- [Task prompt] Copy out the lines from the one containing "is (1072, 600)." to the one containing "This screenshot has width=1417, height=966.", swapping "coordinate pair" for "point" and changing nothing else.

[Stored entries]
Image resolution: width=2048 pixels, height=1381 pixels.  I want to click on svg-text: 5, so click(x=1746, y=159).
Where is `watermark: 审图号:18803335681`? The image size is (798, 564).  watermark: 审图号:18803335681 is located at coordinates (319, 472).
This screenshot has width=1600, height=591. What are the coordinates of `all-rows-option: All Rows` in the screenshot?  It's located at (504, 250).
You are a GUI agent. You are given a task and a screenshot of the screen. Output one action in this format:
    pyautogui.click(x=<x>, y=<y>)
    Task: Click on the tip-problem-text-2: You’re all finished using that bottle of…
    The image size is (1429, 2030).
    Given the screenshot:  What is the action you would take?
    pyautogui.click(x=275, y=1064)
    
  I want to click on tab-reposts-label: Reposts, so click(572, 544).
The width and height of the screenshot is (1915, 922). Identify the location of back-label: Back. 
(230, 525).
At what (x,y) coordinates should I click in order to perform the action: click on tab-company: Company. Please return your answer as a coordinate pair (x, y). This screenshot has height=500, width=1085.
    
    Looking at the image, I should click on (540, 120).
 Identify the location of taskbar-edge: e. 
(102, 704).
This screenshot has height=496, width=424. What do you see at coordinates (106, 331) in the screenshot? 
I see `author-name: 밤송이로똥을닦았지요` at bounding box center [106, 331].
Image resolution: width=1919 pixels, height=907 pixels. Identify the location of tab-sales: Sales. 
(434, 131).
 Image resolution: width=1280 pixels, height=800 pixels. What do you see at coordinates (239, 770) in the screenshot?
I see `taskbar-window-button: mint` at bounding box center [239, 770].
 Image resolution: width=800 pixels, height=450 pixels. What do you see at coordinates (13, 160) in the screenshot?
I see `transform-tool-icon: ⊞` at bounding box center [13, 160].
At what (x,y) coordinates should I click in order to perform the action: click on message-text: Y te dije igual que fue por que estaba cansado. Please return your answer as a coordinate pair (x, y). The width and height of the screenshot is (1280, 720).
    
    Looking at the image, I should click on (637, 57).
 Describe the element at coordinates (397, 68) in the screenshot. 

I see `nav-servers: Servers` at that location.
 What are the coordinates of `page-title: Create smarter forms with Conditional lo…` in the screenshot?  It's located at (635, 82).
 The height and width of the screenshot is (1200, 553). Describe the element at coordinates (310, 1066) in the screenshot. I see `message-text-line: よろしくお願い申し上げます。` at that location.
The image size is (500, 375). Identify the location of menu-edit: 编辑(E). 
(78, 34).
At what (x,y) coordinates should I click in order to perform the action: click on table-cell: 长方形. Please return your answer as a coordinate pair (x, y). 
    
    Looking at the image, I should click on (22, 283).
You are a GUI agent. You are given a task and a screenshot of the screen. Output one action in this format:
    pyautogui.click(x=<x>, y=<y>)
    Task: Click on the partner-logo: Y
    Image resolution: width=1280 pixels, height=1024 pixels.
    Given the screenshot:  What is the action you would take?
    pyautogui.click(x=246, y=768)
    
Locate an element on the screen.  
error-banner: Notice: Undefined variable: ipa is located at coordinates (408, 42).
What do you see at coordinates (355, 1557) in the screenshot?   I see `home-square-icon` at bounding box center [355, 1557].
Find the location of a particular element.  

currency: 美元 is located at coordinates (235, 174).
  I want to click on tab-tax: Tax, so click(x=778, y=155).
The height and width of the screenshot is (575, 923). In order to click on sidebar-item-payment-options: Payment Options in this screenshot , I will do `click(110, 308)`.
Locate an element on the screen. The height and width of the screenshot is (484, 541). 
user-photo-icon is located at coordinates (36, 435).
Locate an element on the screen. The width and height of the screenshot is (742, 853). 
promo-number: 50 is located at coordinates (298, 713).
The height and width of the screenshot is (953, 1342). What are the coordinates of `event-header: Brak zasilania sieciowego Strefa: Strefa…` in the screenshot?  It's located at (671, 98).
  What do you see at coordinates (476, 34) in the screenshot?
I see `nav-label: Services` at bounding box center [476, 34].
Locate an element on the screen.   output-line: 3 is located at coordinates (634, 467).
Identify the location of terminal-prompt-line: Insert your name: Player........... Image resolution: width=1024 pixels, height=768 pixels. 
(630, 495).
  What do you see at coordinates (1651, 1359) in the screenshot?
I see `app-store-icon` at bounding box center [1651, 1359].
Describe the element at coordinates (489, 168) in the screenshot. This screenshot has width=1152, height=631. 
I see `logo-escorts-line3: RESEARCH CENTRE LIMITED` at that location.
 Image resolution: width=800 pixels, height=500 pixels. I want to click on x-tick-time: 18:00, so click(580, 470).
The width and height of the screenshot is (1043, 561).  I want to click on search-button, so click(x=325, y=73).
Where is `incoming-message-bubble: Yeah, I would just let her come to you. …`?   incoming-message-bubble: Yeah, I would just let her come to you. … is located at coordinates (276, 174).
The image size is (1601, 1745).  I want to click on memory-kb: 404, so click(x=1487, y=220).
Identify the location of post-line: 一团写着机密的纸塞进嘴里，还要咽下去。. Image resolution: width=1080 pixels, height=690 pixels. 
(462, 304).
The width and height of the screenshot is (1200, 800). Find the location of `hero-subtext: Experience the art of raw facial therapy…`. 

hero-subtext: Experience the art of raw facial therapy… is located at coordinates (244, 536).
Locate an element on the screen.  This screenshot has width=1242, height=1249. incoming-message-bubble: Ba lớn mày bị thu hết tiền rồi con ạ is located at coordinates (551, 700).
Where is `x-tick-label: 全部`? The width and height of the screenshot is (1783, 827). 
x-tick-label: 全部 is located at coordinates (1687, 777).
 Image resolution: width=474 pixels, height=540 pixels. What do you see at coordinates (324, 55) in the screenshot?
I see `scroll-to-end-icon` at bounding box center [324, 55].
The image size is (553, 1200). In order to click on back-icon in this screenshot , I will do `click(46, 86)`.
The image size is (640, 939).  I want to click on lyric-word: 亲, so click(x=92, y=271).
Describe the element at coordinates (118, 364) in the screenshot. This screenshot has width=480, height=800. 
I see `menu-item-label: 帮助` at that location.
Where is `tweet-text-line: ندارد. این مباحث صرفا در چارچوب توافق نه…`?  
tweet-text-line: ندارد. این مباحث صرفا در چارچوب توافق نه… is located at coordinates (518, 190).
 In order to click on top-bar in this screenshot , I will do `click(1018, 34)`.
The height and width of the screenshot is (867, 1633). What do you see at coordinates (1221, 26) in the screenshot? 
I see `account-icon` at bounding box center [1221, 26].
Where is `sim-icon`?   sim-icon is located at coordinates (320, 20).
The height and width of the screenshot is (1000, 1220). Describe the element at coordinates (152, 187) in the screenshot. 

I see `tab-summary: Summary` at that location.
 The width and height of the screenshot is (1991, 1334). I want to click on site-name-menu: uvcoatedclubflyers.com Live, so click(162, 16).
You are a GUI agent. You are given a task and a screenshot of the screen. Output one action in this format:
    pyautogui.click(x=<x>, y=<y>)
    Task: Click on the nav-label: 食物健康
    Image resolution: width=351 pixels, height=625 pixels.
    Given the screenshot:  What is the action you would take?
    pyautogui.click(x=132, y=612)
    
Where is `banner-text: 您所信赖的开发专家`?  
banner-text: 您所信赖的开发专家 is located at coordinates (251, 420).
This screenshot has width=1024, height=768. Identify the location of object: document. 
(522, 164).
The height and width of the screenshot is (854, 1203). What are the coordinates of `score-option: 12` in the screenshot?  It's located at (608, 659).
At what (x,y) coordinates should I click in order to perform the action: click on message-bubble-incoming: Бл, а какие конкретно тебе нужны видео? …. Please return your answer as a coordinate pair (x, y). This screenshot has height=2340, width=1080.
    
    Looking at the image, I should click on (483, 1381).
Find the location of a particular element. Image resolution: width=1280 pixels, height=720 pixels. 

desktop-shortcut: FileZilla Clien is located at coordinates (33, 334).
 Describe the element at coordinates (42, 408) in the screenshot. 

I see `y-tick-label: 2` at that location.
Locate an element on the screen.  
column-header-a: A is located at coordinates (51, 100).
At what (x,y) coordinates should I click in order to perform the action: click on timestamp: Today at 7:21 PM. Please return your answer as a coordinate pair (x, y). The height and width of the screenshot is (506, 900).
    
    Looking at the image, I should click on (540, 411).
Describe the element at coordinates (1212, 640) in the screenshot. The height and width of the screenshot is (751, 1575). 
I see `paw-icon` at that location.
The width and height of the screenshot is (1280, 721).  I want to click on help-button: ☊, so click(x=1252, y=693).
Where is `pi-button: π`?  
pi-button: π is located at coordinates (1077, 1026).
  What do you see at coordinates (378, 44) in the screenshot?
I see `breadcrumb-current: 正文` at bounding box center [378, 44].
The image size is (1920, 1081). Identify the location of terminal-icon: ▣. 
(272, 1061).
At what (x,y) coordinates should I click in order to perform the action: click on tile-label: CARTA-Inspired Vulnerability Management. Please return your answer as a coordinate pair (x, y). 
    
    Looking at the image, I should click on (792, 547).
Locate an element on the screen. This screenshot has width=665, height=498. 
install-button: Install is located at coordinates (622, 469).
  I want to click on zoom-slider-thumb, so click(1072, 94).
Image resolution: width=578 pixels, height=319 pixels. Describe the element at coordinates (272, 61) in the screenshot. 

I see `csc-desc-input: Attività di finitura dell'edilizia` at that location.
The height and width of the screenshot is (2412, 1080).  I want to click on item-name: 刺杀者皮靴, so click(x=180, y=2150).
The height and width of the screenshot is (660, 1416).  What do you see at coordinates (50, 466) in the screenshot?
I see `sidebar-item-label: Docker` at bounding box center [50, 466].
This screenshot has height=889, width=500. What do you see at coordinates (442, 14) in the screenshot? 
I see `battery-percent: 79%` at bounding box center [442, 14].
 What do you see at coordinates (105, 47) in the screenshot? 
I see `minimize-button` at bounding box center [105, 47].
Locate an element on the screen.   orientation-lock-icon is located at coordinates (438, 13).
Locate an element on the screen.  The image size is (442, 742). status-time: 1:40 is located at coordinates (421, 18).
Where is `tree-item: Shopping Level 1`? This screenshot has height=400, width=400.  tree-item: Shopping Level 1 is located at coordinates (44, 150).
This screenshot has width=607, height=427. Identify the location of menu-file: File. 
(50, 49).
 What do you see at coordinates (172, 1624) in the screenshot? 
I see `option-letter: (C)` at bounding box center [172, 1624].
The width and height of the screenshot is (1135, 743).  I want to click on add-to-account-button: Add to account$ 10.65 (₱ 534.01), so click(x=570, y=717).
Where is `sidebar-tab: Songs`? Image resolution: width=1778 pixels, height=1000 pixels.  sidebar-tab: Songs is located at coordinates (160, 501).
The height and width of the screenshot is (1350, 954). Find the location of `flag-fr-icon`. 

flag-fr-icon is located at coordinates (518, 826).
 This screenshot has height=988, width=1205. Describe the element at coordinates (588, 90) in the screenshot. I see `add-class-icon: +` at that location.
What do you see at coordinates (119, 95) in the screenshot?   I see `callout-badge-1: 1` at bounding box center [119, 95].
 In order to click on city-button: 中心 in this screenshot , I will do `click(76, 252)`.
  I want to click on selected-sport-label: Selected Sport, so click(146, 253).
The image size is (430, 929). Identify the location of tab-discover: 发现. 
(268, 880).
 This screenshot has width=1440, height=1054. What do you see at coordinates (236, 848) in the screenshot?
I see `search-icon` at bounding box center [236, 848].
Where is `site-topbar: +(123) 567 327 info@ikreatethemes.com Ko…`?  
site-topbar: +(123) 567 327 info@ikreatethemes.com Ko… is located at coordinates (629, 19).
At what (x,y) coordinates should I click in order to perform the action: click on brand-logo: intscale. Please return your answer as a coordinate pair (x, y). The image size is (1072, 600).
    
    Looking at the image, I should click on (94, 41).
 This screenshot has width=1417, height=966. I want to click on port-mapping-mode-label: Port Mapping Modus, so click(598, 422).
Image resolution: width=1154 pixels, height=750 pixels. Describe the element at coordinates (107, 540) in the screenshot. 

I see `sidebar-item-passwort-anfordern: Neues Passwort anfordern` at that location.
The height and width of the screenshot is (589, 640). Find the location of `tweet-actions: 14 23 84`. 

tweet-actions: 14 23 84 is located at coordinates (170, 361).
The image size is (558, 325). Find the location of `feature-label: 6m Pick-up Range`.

- [Finished exercise]
At what (x,y) coordinates should I click in order to perform the action: click on brand-logo: intscale. Please return your answer as a point (x, y). The image size is (1072, 600).
    
    Looking at the image, I should click on (94, 41).
 This screenshot has width=1417, height=966. I want to click on port-mapping-mode-label: Port Mapping Modus, so click(598, 422).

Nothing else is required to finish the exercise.